Input for this task below:

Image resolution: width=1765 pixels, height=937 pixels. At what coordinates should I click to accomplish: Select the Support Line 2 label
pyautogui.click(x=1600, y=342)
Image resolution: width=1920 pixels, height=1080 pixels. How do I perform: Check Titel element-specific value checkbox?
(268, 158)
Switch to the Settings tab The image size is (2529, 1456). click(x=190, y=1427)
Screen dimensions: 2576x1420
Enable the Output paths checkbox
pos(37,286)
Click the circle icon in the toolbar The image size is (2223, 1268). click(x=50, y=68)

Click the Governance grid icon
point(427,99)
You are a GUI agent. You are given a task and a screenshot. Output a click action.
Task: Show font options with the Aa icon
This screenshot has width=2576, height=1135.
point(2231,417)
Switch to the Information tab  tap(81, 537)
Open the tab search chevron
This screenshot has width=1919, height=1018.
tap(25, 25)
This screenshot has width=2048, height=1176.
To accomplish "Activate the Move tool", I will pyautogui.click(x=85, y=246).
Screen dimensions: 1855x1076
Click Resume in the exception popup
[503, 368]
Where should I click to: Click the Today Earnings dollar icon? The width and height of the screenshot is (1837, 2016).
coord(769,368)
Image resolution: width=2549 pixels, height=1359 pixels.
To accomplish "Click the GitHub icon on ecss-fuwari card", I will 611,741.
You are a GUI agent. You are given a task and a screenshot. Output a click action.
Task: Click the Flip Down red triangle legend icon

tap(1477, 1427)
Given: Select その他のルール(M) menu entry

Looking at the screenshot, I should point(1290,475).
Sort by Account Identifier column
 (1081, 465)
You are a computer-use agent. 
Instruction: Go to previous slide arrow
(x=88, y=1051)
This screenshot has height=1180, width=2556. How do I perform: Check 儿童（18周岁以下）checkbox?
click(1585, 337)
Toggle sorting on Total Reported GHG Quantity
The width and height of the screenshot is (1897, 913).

End of Input for this task.

Problem to solve:
Select and copy each line from the data that includes the word "dimensions".

Your response:
Screen dimensions: 2576x1420
Screen dimensions: 1855x1076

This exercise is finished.